UN NUOVO SITO UNESCO PER L’ITALIA: I GESSI DELL’EMILIA ROMAGNA DIVENTANO PATRIMONIO DELL’UMANITÀ.

È arrivata nel primo pomeriggio del 19 settembre 2023 la splendida notizia dall’Arabia Saudita, da Riad, dove si è riunito il Comitato internazionale dell’agenzia delle Nazioni Unite, a seguito della valutazione positiva dell’Unione Internazionale per la Conservazione della Natura, organo di consulenza tecnica dell’Unesco.

Le grotte e i fenomeni carsici che si trovano nelle rocce evaporitiche (gesso e sale) delle grotte dell’alto appennino settentrionale sono ufficialmente riconosciute come valore universale per le loro caratteristiche di unicità e rappresentatività a livello mondiale.

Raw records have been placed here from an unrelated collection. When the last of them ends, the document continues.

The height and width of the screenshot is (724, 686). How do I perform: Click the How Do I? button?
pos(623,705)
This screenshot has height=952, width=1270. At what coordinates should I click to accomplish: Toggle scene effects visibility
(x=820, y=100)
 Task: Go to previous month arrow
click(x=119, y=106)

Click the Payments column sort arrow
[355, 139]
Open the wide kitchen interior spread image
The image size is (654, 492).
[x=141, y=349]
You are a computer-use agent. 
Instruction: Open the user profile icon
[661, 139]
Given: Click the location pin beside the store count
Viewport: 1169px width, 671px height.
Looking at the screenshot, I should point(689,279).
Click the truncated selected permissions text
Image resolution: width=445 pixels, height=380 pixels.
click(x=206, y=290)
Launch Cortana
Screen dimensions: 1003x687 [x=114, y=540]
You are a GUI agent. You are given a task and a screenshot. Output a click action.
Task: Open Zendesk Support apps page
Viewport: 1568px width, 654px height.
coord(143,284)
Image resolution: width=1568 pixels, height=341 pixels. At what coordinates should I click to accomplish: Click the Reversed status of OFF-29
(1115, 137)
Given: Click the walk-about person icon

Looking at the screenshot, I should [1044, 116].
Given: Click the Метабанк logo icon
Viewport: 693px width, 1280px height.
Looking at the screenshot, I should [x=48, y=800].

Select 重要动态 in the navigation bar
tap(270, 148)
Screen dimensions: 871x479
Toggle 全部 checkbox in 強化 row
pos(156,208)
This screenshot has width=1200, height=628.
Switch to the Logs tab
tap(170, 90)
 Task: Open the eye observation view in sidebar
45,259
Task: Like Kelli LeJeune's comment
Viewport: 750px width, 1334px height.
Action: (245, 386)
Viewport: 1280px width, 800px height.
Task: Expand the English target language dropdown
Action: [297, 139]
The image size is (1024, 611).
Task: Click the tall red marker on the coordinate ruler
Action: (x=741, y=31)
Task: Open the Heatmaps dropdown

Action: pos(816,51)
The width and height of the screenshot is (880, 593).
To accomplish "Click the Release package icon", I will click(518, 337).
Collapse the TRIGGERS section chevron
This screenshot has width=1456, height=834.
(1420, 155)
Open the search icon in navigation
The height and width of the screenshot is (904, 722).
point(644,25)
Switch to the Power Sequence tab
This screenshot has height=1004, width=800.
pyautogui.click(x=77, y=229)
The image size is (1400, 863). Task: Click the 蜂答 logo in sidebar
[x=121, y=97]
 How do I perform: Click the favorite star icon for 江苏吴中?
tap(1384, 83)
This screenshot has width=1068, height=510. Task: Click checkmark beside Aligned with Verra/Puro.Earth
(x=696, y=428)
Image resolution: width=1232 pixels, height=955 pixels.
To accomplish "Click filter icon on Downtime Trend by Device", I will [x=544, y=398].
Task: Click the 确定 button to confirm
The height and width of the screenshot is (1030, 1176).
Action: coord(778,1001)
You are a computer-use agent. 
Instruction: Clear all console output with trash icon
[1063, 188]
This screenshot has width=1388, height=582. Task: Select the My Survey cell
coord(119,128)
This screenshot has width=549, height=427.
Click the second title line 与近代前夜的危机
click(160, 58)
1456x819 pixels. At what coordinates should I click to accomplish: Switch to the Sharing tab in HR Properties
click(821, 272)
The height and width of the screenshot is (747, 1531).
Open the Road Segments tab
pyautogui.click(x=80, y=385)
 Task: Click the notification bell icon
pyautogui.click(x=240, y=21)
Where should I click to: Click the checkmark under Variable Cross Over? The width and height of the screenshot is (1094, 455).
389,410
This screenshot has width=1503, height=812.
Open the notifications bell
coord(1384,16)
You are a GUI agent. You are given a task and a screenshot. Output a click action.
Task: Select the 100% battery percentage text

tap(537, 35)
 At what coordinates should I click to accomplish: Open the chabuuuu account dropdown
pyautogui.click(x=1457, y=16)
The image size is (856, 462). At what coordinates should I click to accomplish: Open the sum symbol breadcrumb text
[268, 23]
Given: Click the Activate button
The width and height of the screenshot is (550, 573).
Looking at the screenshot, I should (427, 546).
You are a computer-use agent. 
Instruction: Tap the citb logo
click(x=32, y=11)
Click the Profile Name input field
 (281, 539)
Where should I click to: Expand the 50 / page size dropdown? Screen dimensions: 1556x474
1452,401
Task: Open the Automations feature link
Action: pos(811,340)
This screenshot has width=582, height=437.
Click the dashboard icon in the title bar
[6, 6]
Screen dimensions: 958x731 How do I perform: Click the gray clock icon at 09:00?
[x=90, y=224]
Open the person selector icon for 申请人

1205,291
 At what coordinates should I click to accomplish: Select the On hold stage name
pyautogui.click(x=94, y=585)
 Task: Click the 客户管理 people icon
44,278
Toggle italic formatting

Un sito composto da sette aree nelle province di Reggio Emilia, Bologna, Rimini e Ravenna: Alta Valle Secchia (Parco Nazionale dell’Appennino Tosco Emiliano), Bassa Collina Reggiana (Paesaggio Protetto della Collina Reggiana), Gessi di Zola Predosa (sito Natura 2000), Gessi Bolognesi (Parco Regionale dei Gessi Bolognesi e Calanchi dell’Abbadessa), Vena del Gesso Romagnola (Parco Regionale della Vena del Gesso Romagnola), Evaporiti di San Leo (sito Natura 2000), Gessi della Romagna Orientale (Riserva Naturale Regionale di Onferno).

Abbiamo accolto la notizia con immensa gioia memori del grande lavoro fatto in questi decenni dalla nostra sezione fino ad arrivare ai tempi nostro esimio concittadino Giuseppe Scarabelli, che per primo seppe cogliere il valore inestimabile di questo sito.

È stato un percorso lungo e faticoso che ci ha visti impegnati da sempre grazie ad una attività che ha radici lontane.

È per merito dell’operato di chi già molti decenni fa credeva che questi siti meritassero di venire protetti da parchi, di chi esplorava le prime grotte, di chi segnava i primi sentieri, di chi percepiva l’importanza degli habitat naturali subito alle spalle di Imola e si adoprava per vederli tutelati.

Il nostro pensiero prima di tutto va a loro, a chi magari non ha potuto gioire nel vedere compiuto l’atto finale di tutela degli evaporiti dell’Emilia-Romagna, ma ci aveva creduto sin da tempi lontani. Come non meno ci sentiamo di ringraziare l’insostituibile lavoro della Federazione Speleologica dell’Emilia-Romagna, l’università di Bologna, Il CAI regionale per l’appoggio fornito, Il Comitato Scientifico Regionale del CAI, la regione Emilia-Romagna e tutti colori che sono diventati filiera di questa catena.

Mi auguro che con il conseguimento di questo risultato storico questa diventi davvero una vittoria di tutti, ci illumini le menti e ci consenta di rinserrare le fila per difenderla.”.